CONTO - UTILIDADE

UTILIDADE             A frieza absoluta nunca o impedia de estar presente em vários lugares, especialmente nos mais íntimos. Toda aquela severidade e seu jeito obscuro de ser destacavam-se nos insistentes silêncios e, talvez, exatamente por isso, todos sem exceção, lhes confiavam os mais íntimos segredos, expondo-se sem constrangimento diante dele, como a desafiá-lo a ter uma vida, uma vida viva.

            Por vezes sua aparência lembrava restos de outras coisas, de outros momentos, de outras pessoas. Tantas formas podia assumir que quase nunca o definiam por sua expressão, apenas por sua presença ou ausência. Sempre um tanto sisudo, em sua arrogância de sabe-tudo, quase chantagista perante o que lhe caía de graça, podia ser dono do mundo se lhe apetece apenas falar.

            Não revelava sentimentos especiais ou algum apego específico, mas se mostrava útil para as senhoras mais vulneráveis que passavam muito tempo ao seu redor, solitárias e adoecidas por suas tristezas sem fim. Junto dessas existia em sua função de apoio, de socorro, guardando suas coisas particulares, atento às suas falas de abandono, segurando seus copinhos de licor ou suas xícaras de chá com alguma cerimônia, alimentando uma dependência quase obscena que lhe permitia considerar-se indispensável.

            Nunca fora muito de animais de qualquer espécie, todas as suas experiências com esse tipo de ser, lhe renderam arranhões, manchas e profundo desagrado. Tratava-se de um ente feito de arestas afiadas e sabia como utilizá-las para afastar o indesejável. Tinha uma perfeita noção de qual era o seu lugar no mundo e fazia bom uso dele – observando, arquivando, catalogando e organizando objetos, impressões e informações concretas e talvez também as abstratas.

            Não gostava dos dias por causa do sol que parecia lhe inchar as articulações, fazendo-o sentir-se um tanto bovino. Não gostava das noites porque sempre acabava do lado da cama de alguma alma necessitada - sua inabilidade emocional o tornava facilmente aborrecido. Enjoava das pessoas, enjoava dos ambientes, enjoava dos meses e estações do ano, tudo ia tornando-se igualmente entediante conforme as rotinas se escoavam. Sabia-se egoísta e vazio, mas de algum modo interessante. Sem coração ou afetos, mas profundamente prático. Em geral sem uma beleza significativa, mas em certos círculos e por certos motivos, admirável! Então ia ficando ali, tempos após tempos, em sua tarefa taciturna e inquestionável, iludido pela imobilidade de sua suposta importância.
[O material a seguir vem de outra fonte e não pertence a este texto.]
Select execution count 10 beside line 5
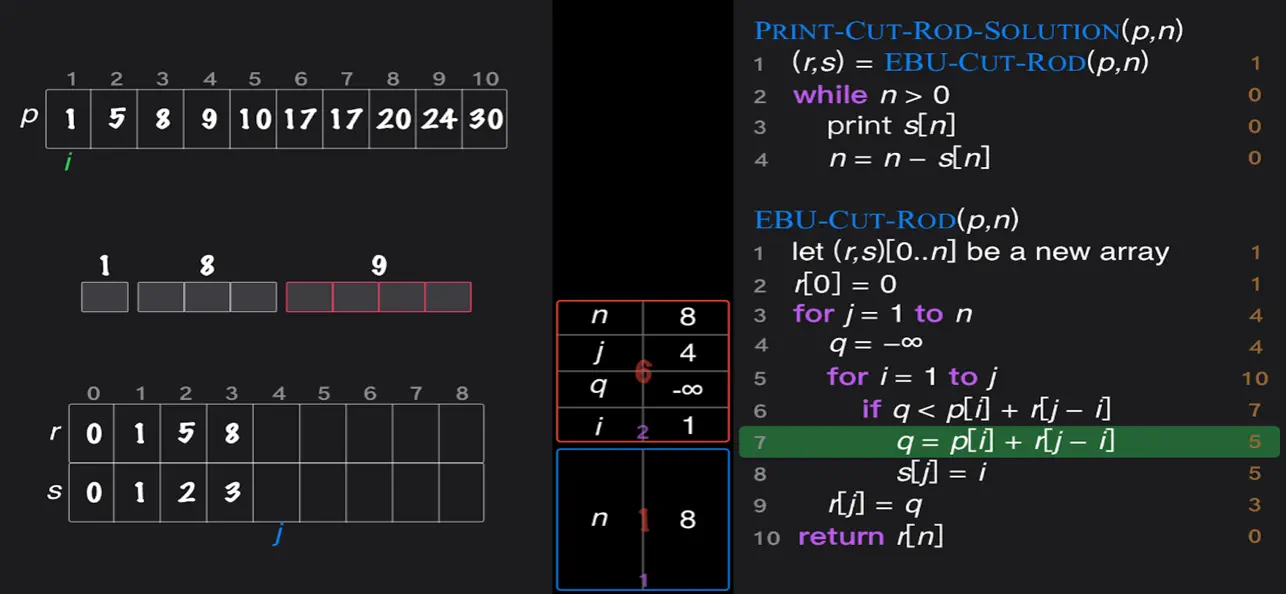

            Toda fantasia de controle acabou no dia em ela chegou.

            Ela ocupava com a luz do seu sorriso e seu perfume antigo, cada centímetro do ambiente. Seu humor - nem doce nem cítrico - preencheria seus dias e tudo que lhe acontecesse a partir daquele momento. Irreverente, ela lançou sobre ele seu lenço transparente e ele incomodado com tamanha energia, sentiu-se pego por um vendaval de primavera ou um carrossel de cores açucaradas. Nada nunca mais pareceu igual.

            Aquela alteração brusca de sintonia o irritou muito, atarantado e agressivo acertou-lhe o mindinho do pé e esperou o grito, surpreendendo-se com a gargalhada alta que o colocou num desespero contido, recalcado, aturdido. Imobilizado pela surpresa e pela própria condição, apenas obscureceu-se mais em seu canto predileto e esperou enquanto ela o ignorava solenemente, andando por todo lado com sua leveza de fada, com seus passos cadentes de bailarina. Nunca antes conhecera um pescoço como aquele e em ganas de assassino, sonhava torcê-lo, mordê-lo, oferecê-lo aos deuses em sacrifício. Não trairia, porém, sua tez plácida nem mesmo pela mulher mais linda do mundo e toda aquela sua exagerada felicidade.

            Os dias passavam e quanto mais ela pairava por ali, mais ele sentia-se oprimido, quanto mais a vida dela era vivida, com suas cores e sua sépia, com suas alegrias e tormentos, mais peso ele se via carregando sobre si. Sendo assim, a idade, antes plenamente ignorada, passou a pesar-lhe os pés e com ela uma melancolia própria dos que sabem que meia vida não é melhor do que nenhuma.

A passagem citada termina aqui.